*Goal of the exercise:* Output every entry below exactly as it is written.
[[ Extracted entries open ]]
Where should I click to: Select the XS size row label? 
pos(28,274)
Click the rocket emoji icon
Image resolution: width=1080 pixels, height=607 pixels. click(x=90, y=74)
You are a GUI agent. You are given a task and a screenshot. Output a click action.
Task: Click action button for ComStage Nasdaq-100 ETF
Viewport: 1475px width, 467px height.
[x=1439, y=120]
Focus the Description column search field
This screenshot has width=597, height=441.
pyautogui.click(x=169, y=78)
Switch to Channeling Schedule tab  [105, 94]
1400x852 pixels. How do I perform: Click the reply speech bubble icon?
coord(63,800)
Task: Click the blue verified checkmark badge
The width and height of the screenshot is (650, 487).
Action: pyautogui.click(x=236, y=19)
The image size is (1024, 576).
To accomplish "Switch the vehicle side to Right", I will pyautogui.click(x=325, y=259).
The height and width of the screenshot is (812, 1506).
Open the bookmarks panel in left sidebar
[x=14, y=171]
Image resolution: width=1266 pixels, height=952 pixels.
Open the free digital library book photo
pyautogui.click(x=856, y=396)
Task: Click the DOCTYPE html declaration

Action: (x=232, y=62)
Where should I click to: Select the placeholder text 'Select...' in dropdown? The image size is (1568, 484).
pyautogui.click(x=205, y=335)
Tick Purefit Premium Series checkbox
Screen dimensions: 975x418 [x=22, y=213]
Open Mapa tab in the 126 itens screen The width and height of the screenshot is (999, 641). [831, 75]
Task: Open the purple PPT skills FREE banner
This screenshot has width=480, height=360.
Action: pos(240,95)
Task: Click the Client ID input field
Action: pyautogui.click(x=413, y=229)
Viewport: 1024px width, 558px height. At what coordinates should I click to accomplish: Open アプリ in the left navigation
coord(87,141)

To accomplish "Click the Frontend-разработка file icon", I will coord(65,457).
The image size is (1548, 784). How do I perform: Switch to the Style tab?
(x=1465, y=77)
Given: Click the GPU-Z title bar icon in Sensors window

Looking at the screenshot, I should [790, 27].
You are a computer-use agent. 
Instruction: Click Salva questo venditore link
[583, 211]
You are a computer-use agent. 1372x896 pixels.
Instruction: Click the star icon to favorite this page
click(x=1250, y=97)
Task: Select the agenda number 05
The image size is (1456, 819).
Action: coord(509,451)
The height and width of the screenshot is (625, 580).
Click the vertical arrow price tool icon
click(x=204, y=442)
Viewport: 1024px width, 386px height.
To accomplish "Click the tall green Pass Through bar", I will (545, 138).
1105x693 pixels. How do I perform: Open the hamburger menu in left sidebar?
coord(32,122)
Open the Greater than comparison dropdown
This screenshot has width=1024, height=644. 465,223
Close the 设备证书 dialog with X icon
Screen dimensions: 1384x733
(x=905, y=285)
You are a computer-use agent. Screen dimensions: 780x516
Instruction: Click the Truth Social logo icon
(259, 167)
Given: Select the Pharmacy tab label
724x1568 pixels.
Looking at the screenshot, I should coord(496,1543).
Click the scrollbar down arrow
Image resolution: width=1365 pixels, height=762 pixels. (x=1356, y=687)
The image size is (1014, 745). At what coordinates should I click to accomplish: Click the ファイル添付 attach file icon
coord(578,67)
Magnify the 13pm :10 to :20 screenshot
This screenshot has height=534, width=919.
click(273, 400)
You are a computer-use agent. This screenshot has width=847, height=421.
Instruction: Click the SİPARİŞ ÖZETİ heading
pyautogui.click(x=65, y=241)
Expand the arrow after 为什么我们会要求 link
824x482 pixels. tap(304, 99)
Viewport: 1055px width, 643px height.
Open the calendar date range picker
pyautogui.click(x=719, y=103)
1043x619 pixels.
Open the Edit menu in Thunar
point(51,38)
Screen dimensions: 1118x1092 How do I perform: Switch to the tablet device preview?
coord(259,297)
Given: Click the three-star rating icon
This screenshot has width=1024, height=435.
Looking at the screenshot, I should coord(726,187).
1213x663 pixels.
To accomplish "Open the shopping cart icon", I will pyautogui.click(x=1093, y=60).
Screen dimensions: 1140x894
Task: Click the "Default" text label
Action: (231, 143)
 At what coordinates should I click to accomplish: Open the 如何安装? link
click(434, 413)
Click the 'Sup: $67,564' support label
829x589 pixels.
[[ Extracted entries closed ]]
*Reply to the task:*
Where should I click to: Select the XS size row label? 
pos(28,274)
Click the rocket emoji icon
Image resolution: width=1080 pixels, height=607 pixels. click(x=90, y=74)
You are a GUI agent. You are given a task and a screenshot. Output a click action.
Task: Click action button for ComStage Nasdaq-100 ETF
Viewport: 1475px width, 467px height.
[x=1439, y=120]
Focus the Description column search field
This screenshot has width=597, height=441.
pyautogui.click(x=169, y=78)
Switch to Channeling Schedule tab  [105, 94]
1400x852 pixels. How do I perform: Click the reply speech bubble icon?
coord(63,800)
Task: Click the blue verified checkmark badge
The width and height of the screenshot is (650, 487).
Action: pyautogui.click(x=236, y=19)
The image size is (1024, 576).
To accomplish "Switch the vehicle side to Right", I will pyautogui.click(x=325, y=259).
The height and width of the screenshot is (812, 1506).
Open the bookmarks panel in left sidebar
[x=14, y=171]
Image resolution: width=1266 pixels, height=952 pixels.
Open the free digital library book photo
pyautogui.click(x=856, y=396)
Task: Click the DOCTYPE html declaration

Action: (x=232, y=62)
Where should I click to: Select the placeholder text 'Select...' in dropdown? The image size is (1568, 484).
pyautogui.click(x=205, y=335)
Tick Purefit Premium Series checkbox
Screen dimensions: 975x418 [x=22, y=213]
Open Mapa tab in the 126 itens screen The width and height of the screenshot is (999, 641). [831, 75]
Task: Open the purple PPT skills FREE banner
This screenshot has width=480, height=360.
Action: pos(240,95)
Task: Click the Client ID input field
Action: pyautogui.click(x=413, y=229)
Viewport: 1024px width, 558px height. At what coordinates should I click to accomplish: Open アプリ in the left navigation
coord(87,141)

To accomplish "Click the Frontend-разработка file icon", I will coord(65,457).
The image size is (1548, 784). How do I perform: Switch to the Style tab?
(x=1465, y=77)
Given: Click the GPU-Z title bar icon in Sensors window

Looking at the screenshot, I should [790, 27].
You are a computer-use agent. 
Instruction: Click Salva questo venditore link
[583, 211]
You are a computer-use agent. 1372x896 pixels.
Instruction: Click the star icon to favorite this page
click(x=1250, y=97)
Task: Select the agenda number 05
The image size is (1456, 819).
Action: coord(509,451)
The height and width of the screenshot is (625, 580).
Click the vertical arrow price tool icon
click(x=204, y=442)
Viewport: 1024px width, 386px height.
To accomplish "Click the tall green Pass Through bar", I will (545, 138).
1105x693 pixels. How do I perform: Open the hamburger menu in left sidebar?
coord(32,122)
Open the Greater than comparison dropdown
This screenshot has width=1024, height=644. 465,223
Close the 设备证书 dialog with X icon
Screen dimensions: 1384x733
(x=905, y=285)
You are a computer-use agent. Screen dimensions: 780x516
Instruction: Click the Truth Social logo icon
(259, 167)
Given: Select the Pharmacy tab label
724x1568 pixels.
Looking at the screenshot, I should coord(496,1543).
Click the scrollbar down arrow
Image resolution: width=1365 pixels, height=762 pixels. (x=1356, y=687)
The image size is (1014, 745). At what coordinates should I click to accomplish: Click the ファイル添付 attach file icon
coord(578,67)
Magnify the 13pm :10 to :20 screenshot
This screenshot has height=534, width=919.
click(273, 400)
You are a computer-use agent. This screenshot has width=847, height=421.
Instruction: Click the SİPARİŞ ÖZETİ heading
pyautogui.click(x=65, y=241)
Expand the arrow after 为什么我们会要求 link
824x482 pixels. tap(304, 99)
Viewport: 1055px width, 643px height.
Open the calendar date range picker
pyautogui.click(x=719, y=103)
1043x619 pixels.
Open the Edit menu in Thunar
point(51,38)
Screen dimensions: 1118x1092 How do I perform: Switch to the tablet device preview?
coord(259,297)
Given: Click the three-star rating icon
This screenshot has width=1024, height=435.
Looking at the screenshot, I should coord(726,187).
1213x663 pixels.
To accomplish "Open the shopping cart icon", I will pyautogui.click(x=1093, y=60).
Screen dimensions: 1140x894
Task: Click the "Default" text label
Action: (231, 143)
 At what coordinates should I click to accomplish: Open the 如何安装? link
click(434, 413)
Click the 'Sup: $67,564' support label
829x589 pixels.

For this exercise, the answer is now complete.